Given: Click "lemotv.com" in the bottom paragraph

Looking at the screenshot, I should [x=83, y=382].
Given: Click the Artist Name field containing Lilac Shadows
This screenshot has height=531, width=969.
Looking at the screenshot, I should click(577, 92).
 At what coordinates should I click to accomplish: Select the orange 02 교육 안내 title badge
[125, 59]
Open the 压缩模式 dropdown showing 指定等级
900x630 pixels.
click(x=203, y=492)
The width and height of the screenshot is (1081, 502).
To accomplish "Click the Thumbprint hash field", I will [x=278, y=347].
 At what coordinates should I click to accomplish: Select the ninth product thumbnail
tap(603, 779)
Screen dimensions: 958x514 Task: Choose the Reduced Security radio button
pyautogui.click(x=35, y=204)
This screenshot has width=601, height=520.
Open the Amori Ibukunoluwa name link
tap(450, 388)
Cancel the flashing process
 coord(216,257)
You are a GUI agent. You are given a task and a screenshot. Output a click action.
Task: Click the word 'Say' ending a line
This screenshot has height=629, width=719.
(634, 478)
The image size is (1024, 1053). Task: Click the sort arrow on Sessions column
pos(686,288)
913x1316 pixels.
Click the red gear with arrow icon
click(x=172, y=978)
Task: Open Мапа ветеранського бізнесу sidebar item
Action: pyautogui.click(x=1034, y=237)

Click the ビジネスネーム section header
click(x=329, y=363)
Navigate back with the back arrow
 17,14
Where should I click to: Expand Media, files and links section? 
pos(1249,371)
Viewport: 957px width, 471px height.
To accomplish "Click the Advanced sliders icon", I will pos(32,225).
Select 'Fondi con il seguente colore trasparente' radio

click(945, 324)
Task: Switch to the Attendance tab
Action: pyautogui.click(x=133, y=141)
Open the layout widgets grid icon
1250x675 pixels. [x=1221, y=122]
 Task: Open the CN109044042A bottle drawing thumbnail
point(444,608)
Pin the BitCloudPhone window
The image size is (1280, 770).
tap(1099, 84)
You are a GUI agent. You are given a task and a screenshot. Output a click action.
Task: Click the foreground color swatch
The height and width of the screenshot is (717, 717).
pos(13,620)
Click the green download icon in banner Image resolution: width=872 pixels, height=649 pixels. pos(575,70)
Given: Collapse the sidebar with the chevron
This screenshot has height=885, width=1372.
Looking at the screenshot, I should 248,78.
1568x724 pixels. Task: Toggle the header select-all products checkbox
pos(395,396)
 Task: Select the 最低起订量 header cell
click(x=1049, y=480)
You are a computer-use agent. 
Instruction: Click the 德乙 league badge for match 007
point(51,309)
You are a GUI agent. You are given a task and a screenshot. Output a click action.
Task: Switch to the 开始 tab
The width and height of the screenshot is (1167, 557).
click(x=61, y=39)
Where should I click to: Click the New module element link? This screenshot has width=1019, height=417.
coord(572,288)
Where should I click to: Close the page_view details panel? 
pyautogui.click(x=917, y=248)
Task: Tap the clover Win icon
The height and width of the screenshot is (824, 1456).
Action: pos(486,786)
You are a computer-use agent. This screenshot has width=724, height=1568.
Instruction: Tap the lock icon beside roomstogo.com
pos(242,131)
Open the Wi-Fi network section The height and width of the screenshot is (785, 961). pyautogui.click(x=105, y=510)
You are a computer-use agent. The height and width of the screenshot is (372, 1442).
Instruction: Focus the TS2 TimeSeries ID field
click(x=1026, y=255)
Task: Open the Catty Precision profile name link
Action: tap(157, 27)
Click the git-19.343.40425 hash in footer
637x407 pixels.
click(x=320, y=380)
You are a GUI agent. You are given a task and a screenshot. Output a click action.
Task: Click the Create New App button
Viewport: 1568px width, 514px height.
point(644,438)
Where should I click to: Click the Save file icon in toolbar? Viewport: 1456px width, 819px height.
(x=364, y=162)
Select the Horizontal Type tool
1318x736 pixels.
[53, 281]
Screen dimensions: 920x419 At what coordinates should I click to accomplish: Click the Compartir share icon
● ● ●
EXERCISE TASK
Can you retype, character for character, the lines of the listing above starting at the line that contains "Given: Collapse the sidebar with the chevron" and ending at the line that contains "pos(395,396)"?

ANSWER IN FULL
Given: Collapse the sidebar with the chevron
This screenshot has height=885, width=1372.
Looking at the screenshot, I should 248,78.
1568x724 pixels. Task: Toggle the header select-all products checkbox
pos(395,396)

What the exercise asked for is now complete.